2 changes since last report

• You have fewer recently opened credit accounts
• You are using less of your available revolving credit

I publish the above not only to show there has been a change, but in the hope that it might give some readers an idea of the sort of thing that Experian say contributes to what with them I think is a perfect score of 999.

So, I guess we'll never know* if Experian got their finger out and cleaned up the obvious dob mismatch themselves as part of a general data cleanup, or if it was as a result of the card provider requesting the deletion of the incorrect account. On my Experian file it is now as if that unalerted 75 day old fraudulent account never existed.*

*Edit: Actually we do know, it wasn't Experian that tidied it up, and it is not true to say my file is exactly as if the fraudulent account never existed - there is from today a good clue that it might have - a CIFAS registration record :j : "Victim of Impersonation {That's me}- Use, by another person, of this name and/or address"

rizla_king

http://experian.co.uk/consumer/questions/askjames357.html

James_Jones wrote:

Any lender that shares credit account information through a credit reference agency is certainly responsible for making sure the information is accurate and kept up to date. The credit reference agency should also take reasonable steps to make sure the information is correct too, such as making practical checks of the information as it is received.

VictimOfImpersonation

rizla_king wrote:

http://experian.co.uk/consumer/quest...kjames357.html

James_Jones_aka_Experian_company_representative: wrote:

Any lender that shares credit account information through a credit reference agency is certainly responsible for making sure the information is accurate and kept up to date.
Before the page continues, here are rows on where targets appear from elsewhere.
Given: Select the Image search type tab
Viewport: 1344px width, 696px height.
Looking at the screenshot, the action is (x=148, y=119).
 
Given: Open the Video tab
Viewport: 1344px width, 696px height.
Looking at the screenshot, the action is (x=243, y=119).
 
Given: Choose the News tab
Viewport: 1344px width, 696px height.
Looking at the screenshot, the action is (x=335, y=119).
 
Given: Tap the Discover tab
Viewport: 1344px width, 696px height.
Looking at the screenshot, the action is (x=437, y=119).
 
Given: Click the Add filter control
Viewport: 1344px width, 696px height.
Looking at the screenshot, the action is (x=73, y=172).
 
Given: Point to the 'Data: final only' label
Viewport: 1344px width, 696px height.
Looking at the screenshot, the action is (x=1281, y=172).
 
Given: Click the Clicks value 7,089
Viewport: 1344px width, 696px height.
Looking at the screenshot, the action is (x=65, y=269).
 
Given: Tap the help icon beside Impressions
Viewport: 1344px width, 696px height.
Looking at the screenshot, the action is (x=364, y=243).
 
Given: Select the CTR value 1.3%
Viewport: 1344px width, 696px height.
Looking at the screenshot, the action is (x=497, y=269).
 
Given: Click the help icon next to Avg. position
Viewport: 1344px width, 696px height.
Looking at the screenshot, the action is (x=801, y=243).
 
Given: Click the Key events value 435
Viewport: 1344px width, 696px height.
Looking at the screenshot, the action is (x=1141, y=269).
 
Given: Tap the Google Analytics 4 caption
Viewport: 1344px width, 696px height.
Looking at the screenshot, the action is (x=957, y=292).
The credit reference agency should also take reasonable steps to make sure the information is correct too, such as making practical checks of the information as it is received.

(my underline) Rizla king you are a mine (or should we say diligent miner!) of the very best nuggets of pertinent information. Thank you from all of us who have to date suffered the insufferable comments that CRAs just record what they are given and should not be blamed for that.

MrSilk

VictimOfImpersonation, calm down, the whole point of posting here, is for help and advice, not to be ignorant towards other users. Get over it.

VictimOfImpersonation

MrSilk wrote: »

VictimOfImpersonation, calm down, the whole point of posting here, is for help and advice, not to be ignorant towards other users. Get over it.

What are you on about, Mr.Silk? Rizla king posted a very pertinent quote (not by a user but by the Head of Consumer Affairs of Experian!) and I am grateful for it and gave my thanks. Have you misinterpreted my thanks ?

MrSilk

VictimOfImpersonation wrote: »

What are you on about, Mr.Silk? Rizla king posted a very pertinent quote (not by a user but by the Head of Consumer Affairs of Experian!) and I am grateful for it and gave my thanks. Have you misinterpreted my thanks ?

Oops, apologies

VictimOfImpersonation

Well that's alright, Mr.Silk! Glad we cleared that up so fast :beer:

My apologies too for obviously having given you the impression that every time I post I am biting someone's head off !

... mind you, if James Jones is still wearing his, it would be nice if he responded here to straighten out an inconsistency or two

brettcta

won't somebody please think of the children?